WHAT TO PRODUCE:
How many lines in the records below contain the word "This"? Give only the number.

[Collected data entries]

★ ★ ★

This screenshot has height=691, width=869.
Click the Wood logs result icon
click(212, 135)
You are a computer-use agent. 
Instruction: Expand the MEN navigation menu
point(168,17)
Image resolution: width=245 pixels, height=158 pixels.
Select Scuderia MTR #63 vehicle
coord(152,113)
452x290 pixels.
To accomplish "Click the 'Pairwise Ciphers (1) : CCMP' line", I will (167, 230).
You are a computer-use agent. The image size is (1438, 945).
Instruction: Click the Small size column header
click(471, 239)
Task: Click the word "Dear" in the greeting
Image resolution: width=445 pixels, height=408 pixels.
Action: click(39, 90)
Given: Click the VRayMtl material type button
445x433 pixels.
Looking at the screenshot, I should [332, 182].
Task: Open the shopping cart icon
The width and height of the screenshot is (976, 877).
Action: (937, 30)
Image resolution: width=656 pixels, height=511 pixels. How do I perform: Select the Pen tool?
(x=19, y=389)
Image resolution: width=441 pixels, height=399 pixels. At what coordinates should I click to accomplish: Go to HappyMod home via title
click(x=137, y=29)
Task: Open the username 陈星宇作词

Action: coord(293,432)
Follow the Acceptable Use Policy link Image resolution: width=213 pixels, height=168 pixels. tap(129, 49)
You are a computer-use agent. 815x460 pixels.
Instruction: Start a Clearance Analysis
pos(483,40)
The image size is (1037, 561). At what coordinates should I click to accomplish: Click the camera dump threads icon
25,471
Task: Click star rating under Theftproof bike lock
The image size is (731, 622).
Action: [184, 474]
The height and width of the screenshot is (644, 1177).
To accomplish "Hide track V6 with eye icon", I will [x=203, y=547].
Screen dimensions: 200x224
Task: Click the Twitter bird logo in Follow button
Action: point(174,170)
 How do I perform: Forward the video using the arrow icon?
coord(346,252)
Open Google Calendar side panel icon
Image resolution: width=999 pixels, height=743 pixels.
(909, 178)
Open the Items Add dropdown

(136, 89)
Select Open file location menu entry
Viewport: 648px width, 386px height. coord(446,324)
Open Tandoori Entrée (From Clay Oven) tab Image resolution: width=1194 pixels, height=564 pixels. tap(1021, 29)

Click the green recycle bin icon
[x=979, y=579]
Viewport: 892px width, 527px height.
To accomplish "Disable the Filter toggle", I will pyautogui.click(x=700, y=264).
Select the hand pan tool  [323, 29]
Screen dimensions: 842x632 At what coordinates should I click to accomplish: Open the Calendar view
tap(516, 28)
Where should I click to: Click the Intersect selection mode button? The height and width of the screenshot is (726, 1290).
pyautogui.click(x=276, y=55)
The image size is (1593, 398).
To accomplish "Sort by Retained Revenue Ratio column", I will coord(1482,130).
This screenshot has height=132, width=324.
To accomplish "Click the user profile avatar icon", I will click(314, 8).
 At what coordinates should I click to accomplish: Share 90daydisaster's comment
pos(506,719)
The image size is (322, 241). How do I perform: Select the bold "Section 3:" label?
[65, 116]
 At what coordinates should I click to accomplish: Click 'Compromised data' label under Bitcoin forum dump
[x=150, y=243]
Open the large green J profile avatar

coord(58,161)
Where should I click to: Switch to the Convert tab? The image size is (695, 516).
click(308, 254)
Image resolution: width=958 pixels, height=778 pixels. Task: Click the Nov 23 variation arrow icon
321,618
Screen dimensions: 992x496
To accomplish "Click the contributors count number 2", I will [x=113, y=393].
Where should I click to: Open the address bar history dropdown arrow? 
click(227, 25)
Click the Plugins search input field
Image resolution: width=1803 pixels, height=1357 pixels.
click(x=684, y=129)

★ ★ ★

TASK OUTPUT:
2